Work order:
Each line of the listing below that includes "Uncheck" must be copied.

************

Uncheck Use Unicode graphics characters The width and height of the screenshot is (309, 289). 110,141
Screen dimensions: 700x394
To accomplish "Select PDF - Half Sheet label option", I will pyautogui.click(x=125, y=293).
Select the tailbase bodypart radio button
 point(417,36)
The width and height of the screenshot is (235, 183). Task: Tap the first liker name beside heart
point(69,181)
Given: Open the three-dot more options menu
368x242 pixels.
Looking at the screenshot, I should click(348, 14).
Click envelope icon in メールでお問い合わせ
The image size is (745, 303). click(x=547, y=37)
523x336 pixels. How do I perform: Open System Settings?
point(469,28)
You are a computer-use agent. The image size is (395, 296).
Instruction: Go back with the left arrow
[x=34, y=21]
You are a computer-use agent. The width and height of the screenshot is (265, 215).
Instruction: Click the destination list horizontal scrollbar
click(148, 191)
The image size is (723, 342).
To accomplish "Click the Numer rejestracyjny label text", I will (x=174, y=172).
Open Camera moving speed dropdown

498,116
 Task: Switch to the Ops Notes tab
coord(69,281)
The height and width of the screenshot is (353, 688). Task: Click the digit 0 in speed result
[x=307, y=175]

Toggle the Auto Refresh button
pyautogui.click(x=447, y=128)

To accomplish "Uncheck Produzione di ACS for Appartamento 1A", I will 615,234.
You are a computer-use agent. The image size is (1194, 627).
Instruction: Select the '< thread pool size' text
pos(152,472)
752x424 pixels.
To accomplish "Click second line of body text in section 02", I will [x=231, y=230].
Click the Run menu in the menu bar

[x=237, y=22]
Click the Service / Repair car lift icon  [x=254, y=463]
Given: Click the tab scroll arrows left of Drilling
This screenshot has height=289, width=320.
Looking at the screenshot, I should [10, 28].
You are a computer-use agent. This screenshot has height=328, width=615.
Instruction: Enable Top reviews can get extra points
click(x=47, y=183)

************

Written answer:
Uncheck Use Unicode graphics characters The width and height of the screenshot is (309, 289). 110,141
To accomplish "Uncheck Produzione di ACS for Appartamento 1A", I will 615,234.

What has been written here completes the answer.